「表示520万回、クリック率0.4%」AI Overview時代に起きている“ノークリックSEO”の現実
- 神野富三

- 20 時間前
- 読了時間: 3分
ここ半年ほどで、弊社の映像制作用語辞典ページは「AI Overview」によって大きく露出が増えました。Google Search Consoleを見ると、直近1年間の表示回数は 約520万回。
しかしクリック率は 0.4%。
つまり、表示されているのにほとんどクリックされていないという状態です。いわゆる「ノークリック検索」が、データとしてはっきり表れています。
弊社が「映像制作会社の用語辞典」を公開している理由
注:昨年10月下旬のスパイクは、百田尚樹氏の「ダッチアングル」発言によるもの

この現象自体は珍しいものではないようです。「用語解説」や「〜とは」という検索では、検索結果ページに表示されるAI要約や強調スニペットだけでユーザーの疑問が解決してしまうことが多いからです。
ただし問題は、そこではありません。
多くの企業サイトでは、
用語辞典
ブログ記事
ナレッジコンテンツ
などで検索流入を増やそうとします。
グラフが表しているように実際に、表示回数や順位は伸びます。
しかしそれが、会社サイトの本来の目的である「地域名+業種」で検索する顧客の獲得に直結するかというと、実はほとんど関係がありません。

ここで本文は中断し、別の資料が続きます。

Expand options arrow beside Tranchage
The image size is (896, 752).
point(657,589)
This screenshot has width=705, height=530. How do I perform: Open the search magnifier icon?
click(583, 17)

たとえば、弊社サイトのトップページが狙っている検索は「映像 制作会社 名古屋」といったローカルクエリです。
この検索をする人は、
名古屋で映像制作会社を探している
具体的な発注を検討している
複数の会社を比較したい
という、明確な依頼意図を持っています。
一方で、用語辞典ページに訪れる人はまったく違います。
たとえば
パンとは
カットバックとは
トラックバックとは
といった検索です。
これらの検索をする人は、
動画制作を学んでいる学生
映像制作の初心者
言葉の意味を調べたい人
などが中心で、制作会社を探している人ではありません。つまり検索意図が、根本的に違います。

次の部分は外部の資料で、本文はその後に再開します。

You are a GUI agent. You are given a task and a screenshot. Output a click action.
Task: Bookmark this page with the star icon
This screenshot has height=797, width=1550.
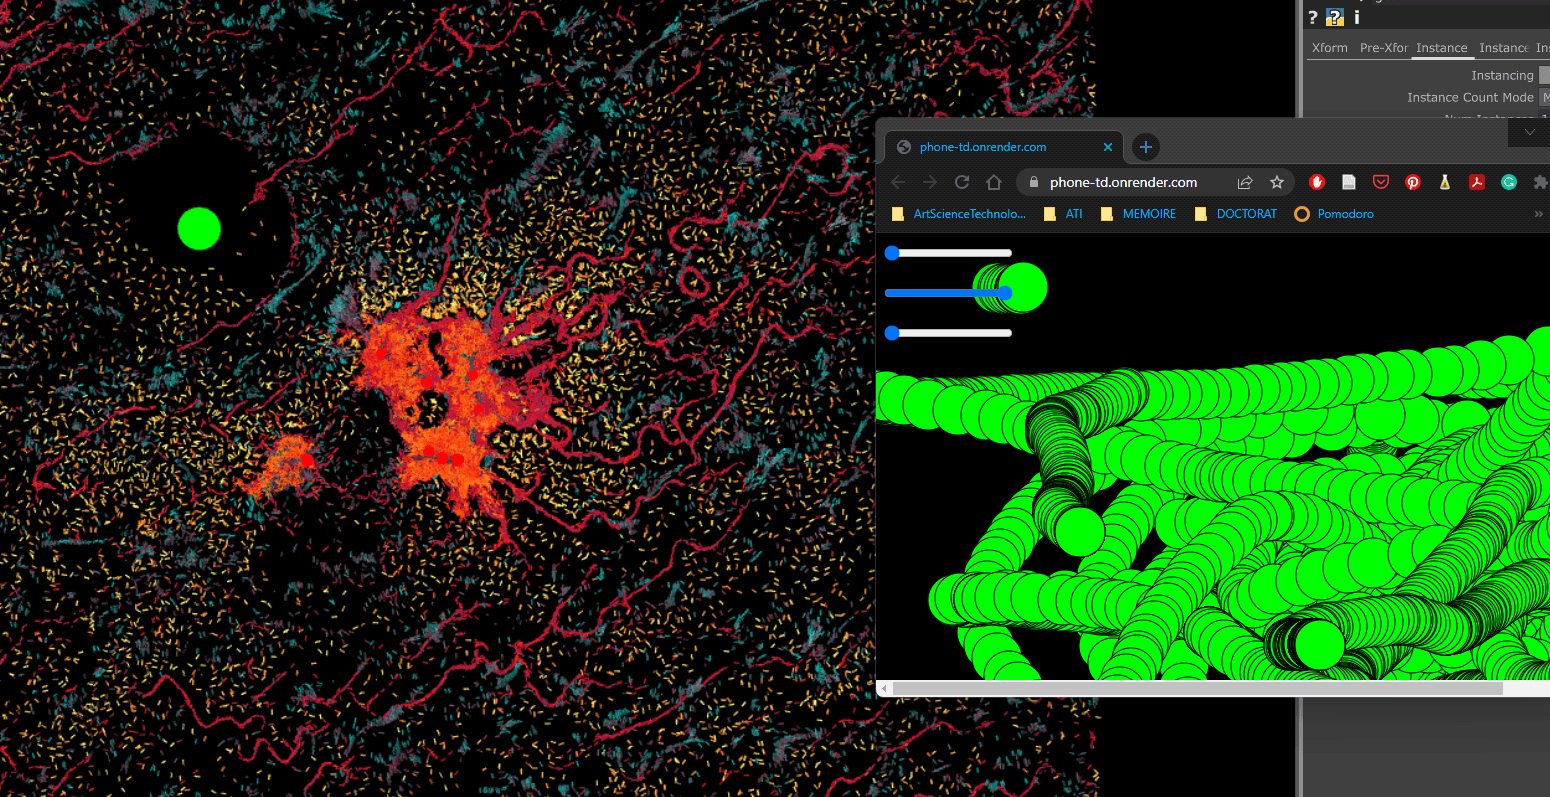click(x=1277, y=182)
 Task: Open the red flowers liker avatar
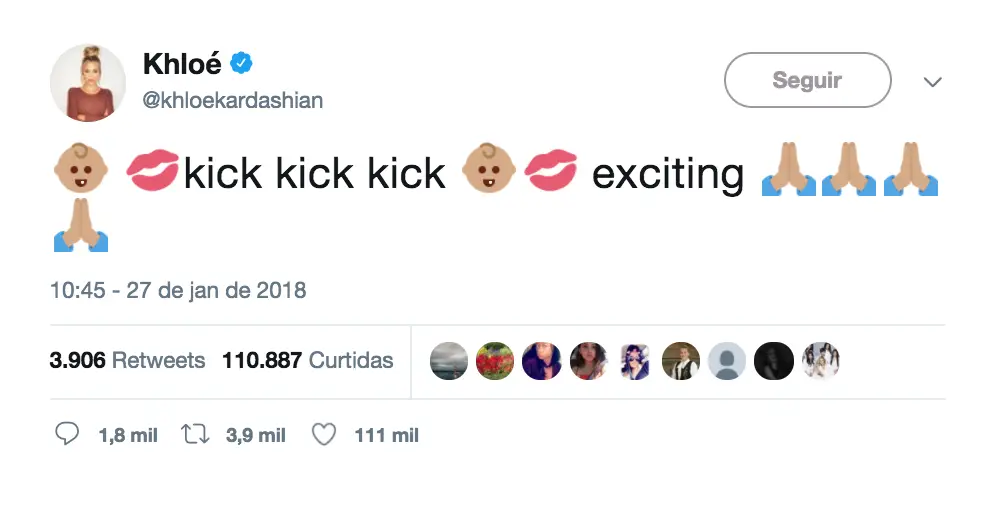pos(495,361)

検索エンジンは、この違いを非常に強く認識しています。
そのため、どれだけ用語辞典の記事が評価されても、
「映像 制作会社 名古屋」
「動画制作会社 名古屋」
といった検索結果に、その評価がそのまま影響することはほとんどありません。
SEOではよく「サイト全体の評価」という言葉が使われますが、実際には
検索意図
コンテンツの種類
ページの役割
ごとに、評価はかなり細かく分かれています。
用語辞典が評価されるのは、「意味を調べる検索」の領域です。
一方で、制作会社のトップページが評価されるのは「会社を探す検索」の領域です。この二つは、同じサイトの中にあっても、検索エンジンの中では別の問題として扱われます。そのため、
用語辞典の記事が何百万回表示されても
何百個のキーワードで上位を取っても
それだけで「映像 制作会社 名古屋」という検索順位が上がることは、基本的にはありません。むしろ用語辞典のEEATが上がると、ページ全体が用語解説サイトと誤認され、ローカル及び商業的なクエリで順位がぶっ飛ぶ危険性さえあります。実際、昨年夏には10位前後にいた弊社株式会社SynAppsのTOPページは、今現在「映像 制作会社 名古屋」で83位(パーソナライズあり)に沈んでいます。
むしろ最近では、AI Overviewの普及によって、用語解説型コンテンツは「表示されるがクリックされない」という傾向がさらに強くなっています。
つまり、表示回数だけを見ているとサイトが成長しているように見えても、実際の問い合わせや案件につながる検索とは、別の場所で評価が積み上がっている可能性があるのです。
企業サイトのSEOを考えるとき、本当に重要なのは「どれだけ表示されたか」ではなく、「どの検索意図に対して表示されているか」という点に注目すべきです。